# Inference in Dirichlet process mixtures via collapsed Gibbs sampling

I need to cluster some data $$\{x1, \ldots, x_n\}$$ through a Dirichlet process mixture model. Consider the following Dirichlet process mixture model, in which the base measure is a $$NIW(\mu_0, \lambda_0, \nu_0, S)$$ distribution and the random probability measure $$G = \sum_{k=1}^{\infty} \pi_k \delta_{(\mu_k, \Sigma_k)}$$ is constructed according to stick breaking:

$$\pi \sim GEM(\alpha)$$ $$\{\mu_k, \Sigma_k\} \sim NIW(\mu_0, \lambda_0, \nu_0, S)$$ $$z_i | \pi \sim \pi$$ $$x_i | Z_i, \{\mu_k, \Sigma_k\} \sim N(\mu_{z_i}, \Sigma_{z_i})$$

I need to design a collapsed Gibbs sampler. Also, I need to a posteriori estimate $$\{\mu_k, \Sigma_k\}$$ for all clusters in the data. It is clear that this requires integrating out $$\pi$$ and $$\{\mu_k, \Sigma_k\}$$, thus leading to sample only the $$z_i$$'s. However, it is not clear to me how to formally obtain the $$\{\mu_k, \Sigma_k\}$$ subsequently to the collapsed Gibbs sampling process. What about the $$\pi_k$$'s subsequently to the collapsed Gibbs sampling process?

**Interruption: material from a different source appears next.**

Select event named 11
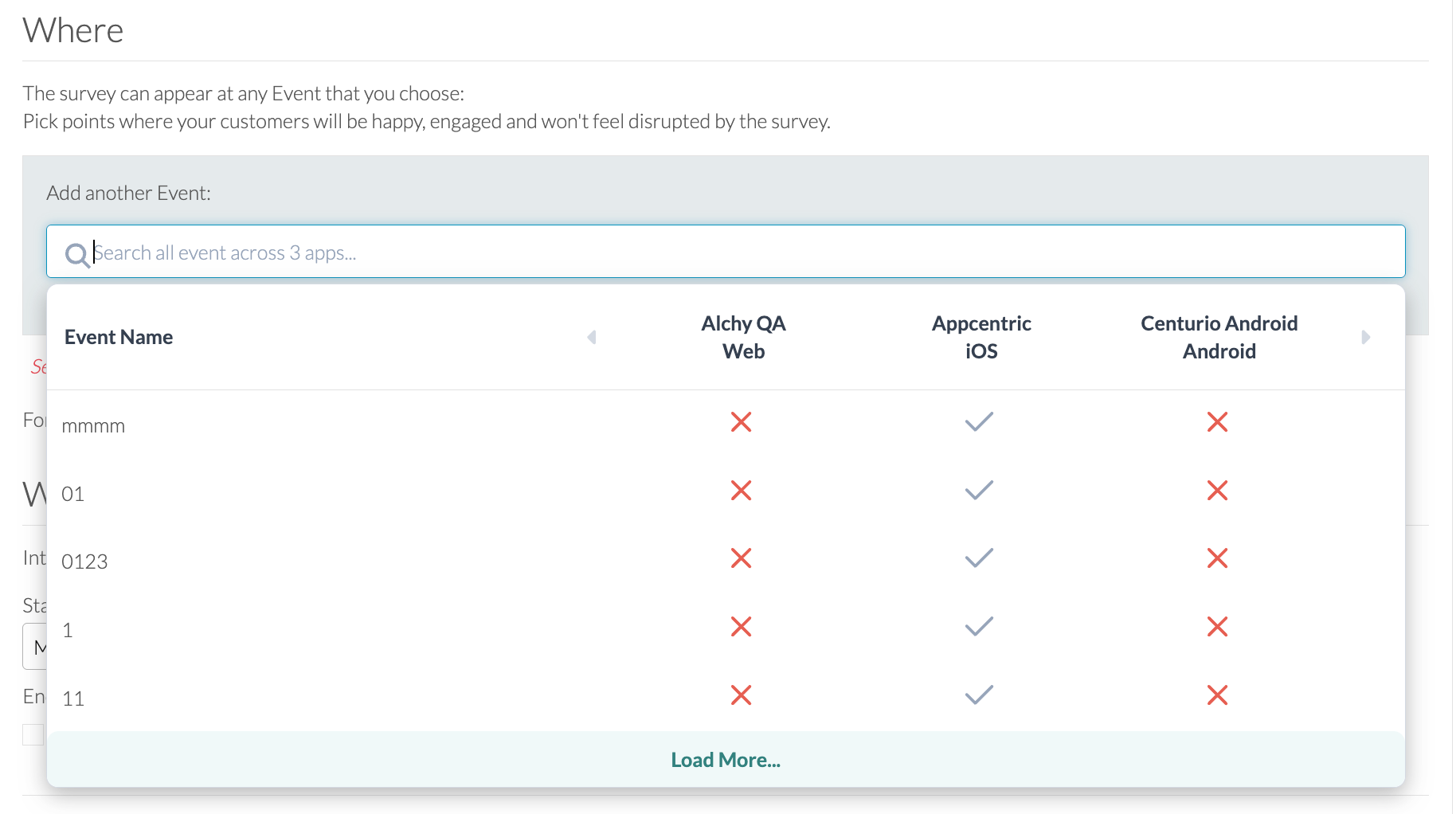The height and width of the screenshot is (814, 1456). click(73, 699)
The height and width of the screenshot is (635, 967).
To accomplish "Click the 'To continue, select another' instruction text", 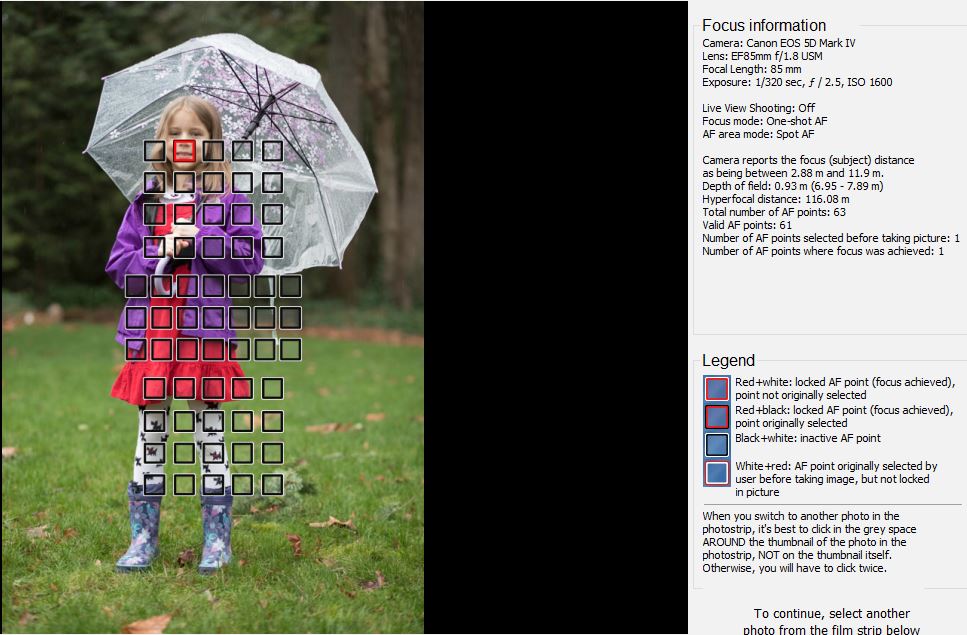I will coord(831,613).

I am not an expert in bayesian non-parametrics but I think I can help a little. Others please correct me If i am wrong.

Based on your model, you would have $$\boldsymbol{\pi}, \mu, \Sigma, \boldsymbol{Z}$$ as your latent variables and $$\boldsymbol{X}$$ as your observables. I use bold symbols to represent vectors. The objective is to find the posterior distribution $$p(\boldsymbol{\pi}, \boldsymbol{Z}, \boldsymbol{\mu}, \boldsymbol{\Sigma}|\boldsymbol{X})$$. Based on the Gibbs sampling procedure, you would have to sample for each latent variable $$\pi_i \sim p(\pi_i|\boldsymbol{\pi_{-i}}, \boldsymbol{\mu},\boldsymbol{\Sigma},\ \boldsymbol{Z},\boldsymbol{X}) \\ (\mu_k, \Sigma_k) \sim p(\mu_k, \Sigma_k|\boldsymbol{\mu_{-k}},\boldsymbol{\Sigma_{-k}}, \boldsymbol{\pi}, \boldsymbol{Z}, \boldsymbol{X})\\ z_i \sim p(z_i | \boldsymbol{Z}_{-i}, \boldsymbol{\Sigma}, \boldsymbol{\mu},\boldsymbol{\pi}, \boldsymbol{X})$$ where the $$-i$$, $$-k$$ subscript denotes the latent variables excluding the $$i$$-th and $$k$$-th variable for that vector. Sampling $$\pi_i$$ is difficult because the Dirichlet Process defines an infinite number of clusters a priori. However, we don't actually need to know the mixture weights $$\pi_i$$ because we are interested in the cluster assignments and the parameters that define each cluster. Hence, we can do a collapsed gibbs sampling procedure by integrating out $$\pi$$ from the complete conditionals. Therefore, we now sample $$(\mu_k, \Sigma_k) \sim p(\mu_k, \Sigma_k|\boldsymbol{\mu_{-k}}, \boldsymbol{\Sigma_{-k}}, \boldsymbol{Z}, \boldsymbol{X})\\ z_i \sim p(z_i|\boldsymbol{Z}_{-i}, \boldsymbol{\mu}, \boldsymbol{\Sigma}, \boldsymbol{X})$$

To sample from these conditional distributions, refer to Radford Neal's paper for a more detailed explanation on how to sample from dirichlet process mixture models.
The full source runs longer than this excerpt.